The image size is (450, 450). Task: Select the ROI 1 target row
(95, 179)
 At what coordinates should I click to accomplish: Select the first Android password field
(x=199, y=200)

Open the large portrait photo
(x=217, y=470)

--- --- ---

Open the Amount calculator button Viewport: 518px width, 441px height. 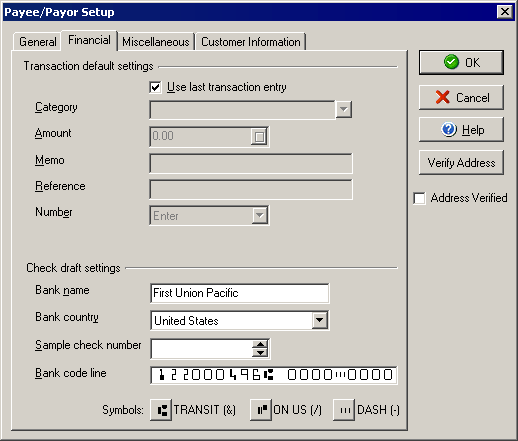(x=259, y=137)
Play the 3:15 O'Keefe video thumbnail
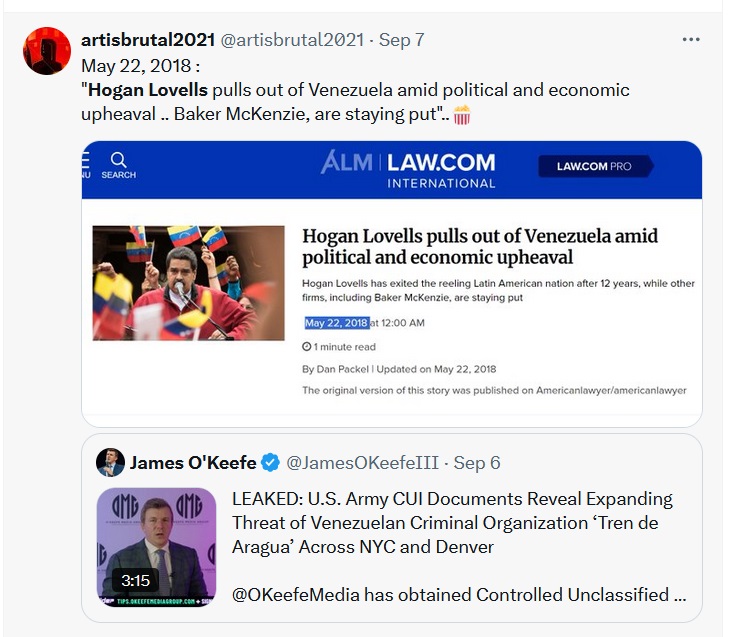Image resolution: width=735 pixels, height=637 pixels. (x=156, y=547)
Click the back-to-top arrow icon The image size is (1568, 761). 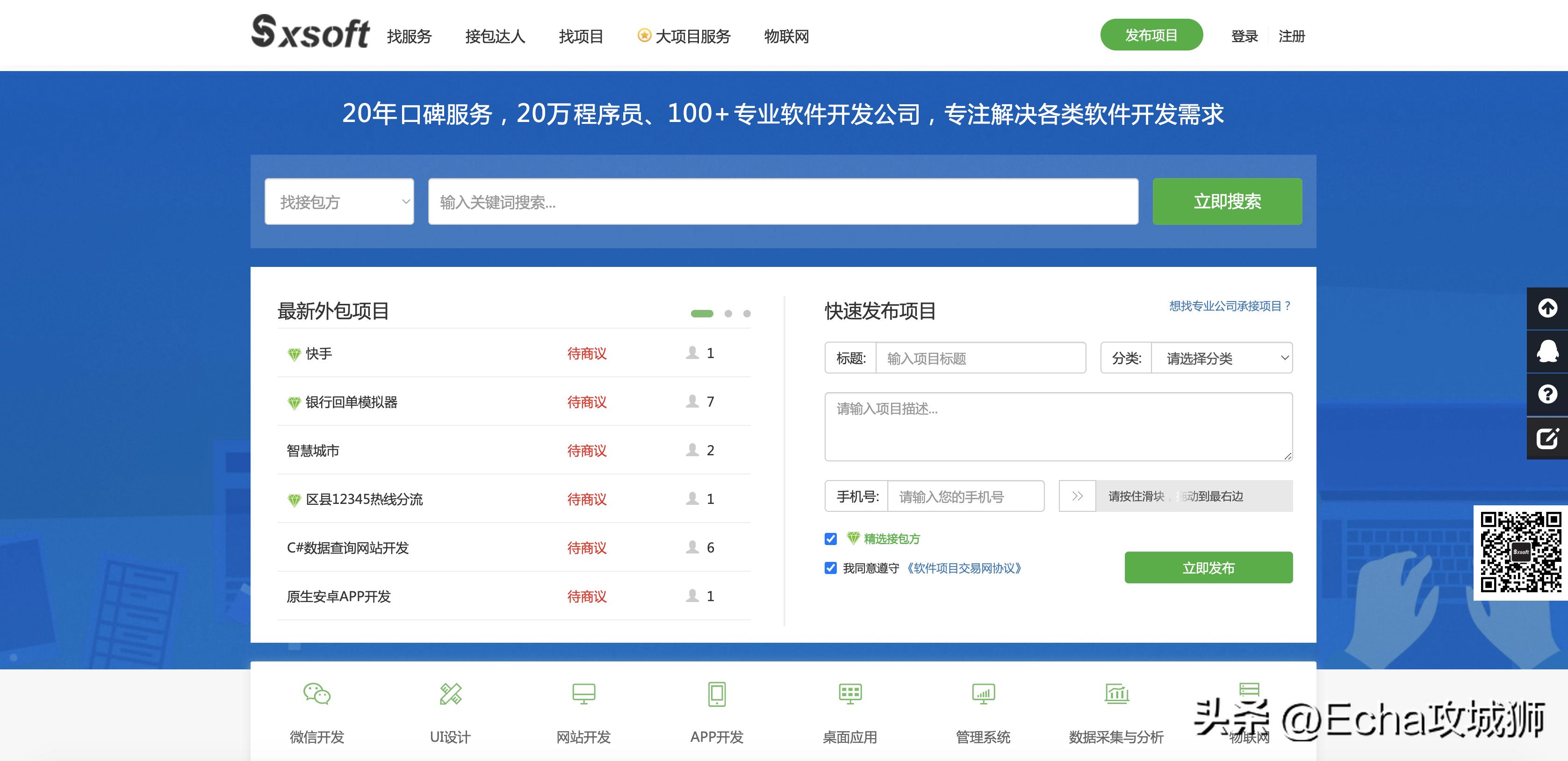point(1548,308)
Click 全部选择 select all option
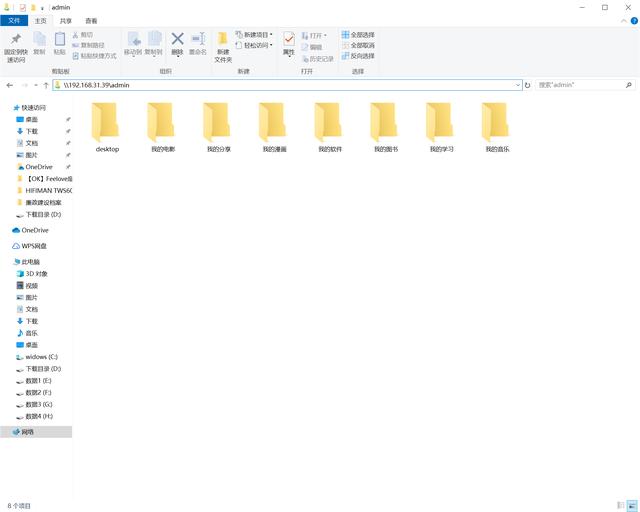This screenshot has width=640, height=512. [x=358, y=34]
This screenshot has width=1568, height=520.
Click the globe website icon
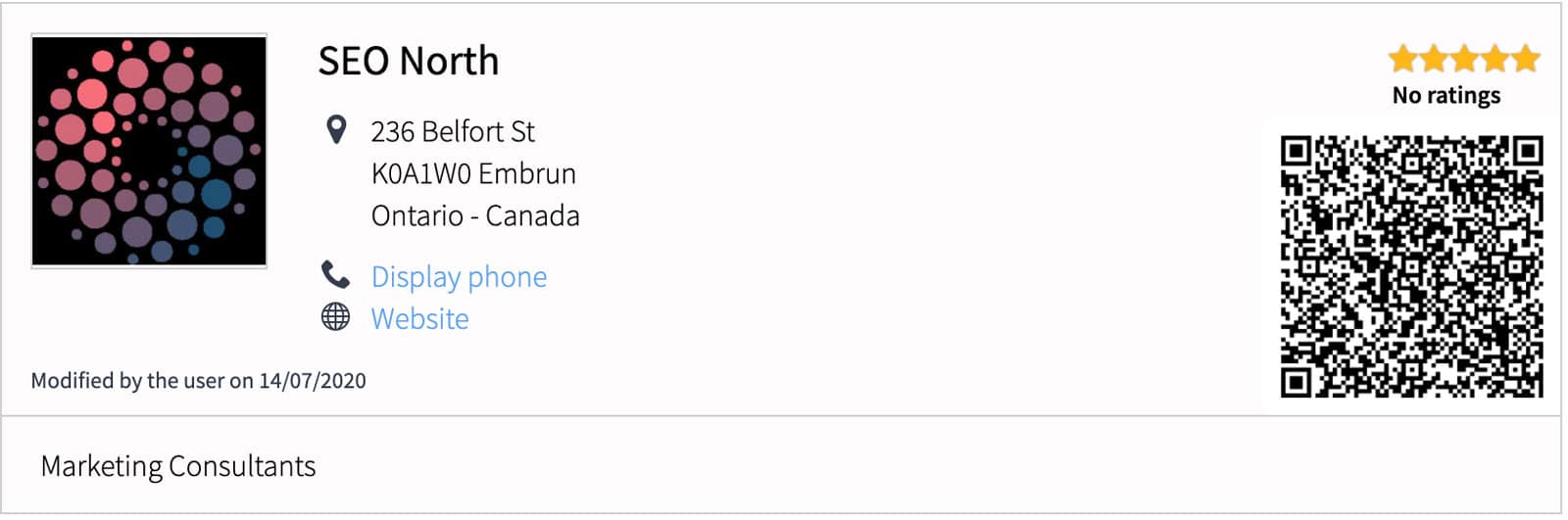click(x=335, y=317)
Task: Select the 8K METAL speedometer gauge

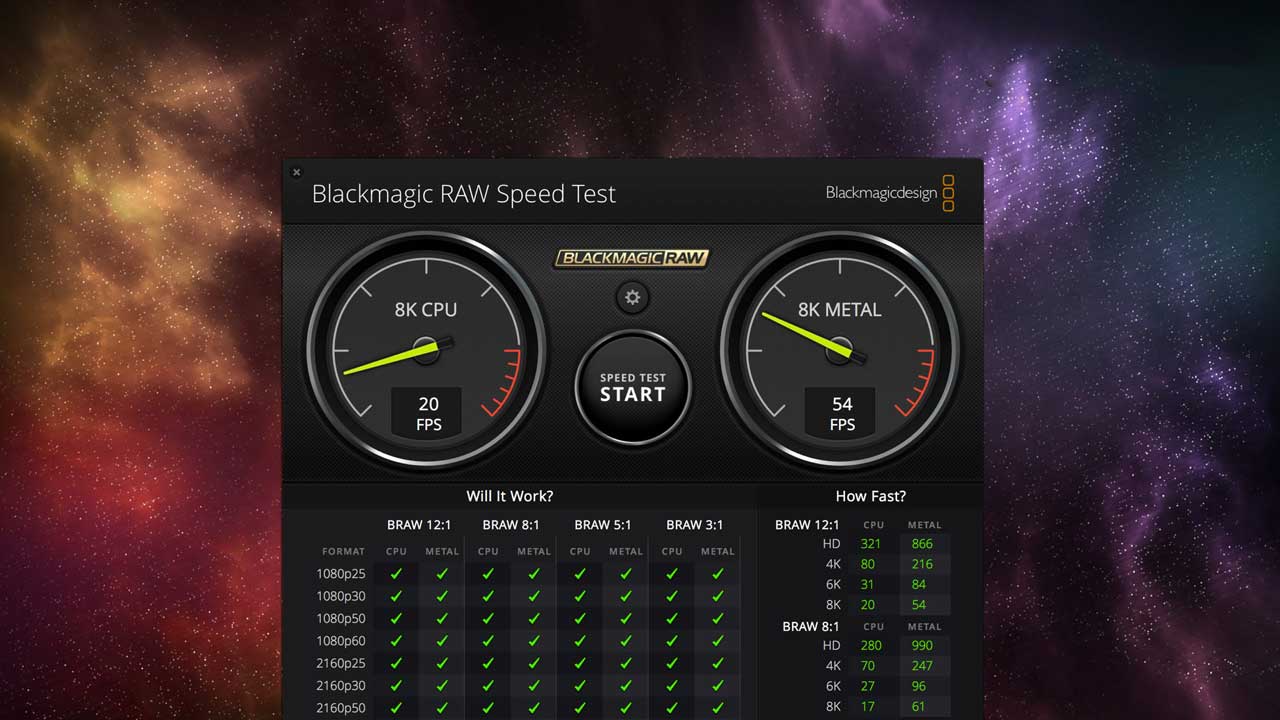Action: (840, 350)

--- --- ---

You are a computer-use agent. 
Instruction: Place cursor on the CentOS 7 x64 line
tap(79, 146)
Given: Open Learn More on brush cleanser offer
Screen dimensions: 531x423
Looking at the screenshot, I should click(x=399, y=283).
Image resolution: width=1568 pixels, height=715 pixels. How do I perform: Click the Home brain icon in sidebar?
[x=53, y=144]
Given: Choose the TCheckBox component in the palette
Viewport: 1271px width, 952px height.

--- --- ---

__DESCRIPTION OF THE TASK__.
Retype the data starting at the line that contains "At what coordinates" and ending at the line that contains "(x=217, y=470)", both lines included.

__ANSWER FOR THIS EXERCISE__.
 At what coordinates should I click to accomplish: Select the first Android password field
(x=199, y=200)

Open the large portrait photo
(x=217, y=470)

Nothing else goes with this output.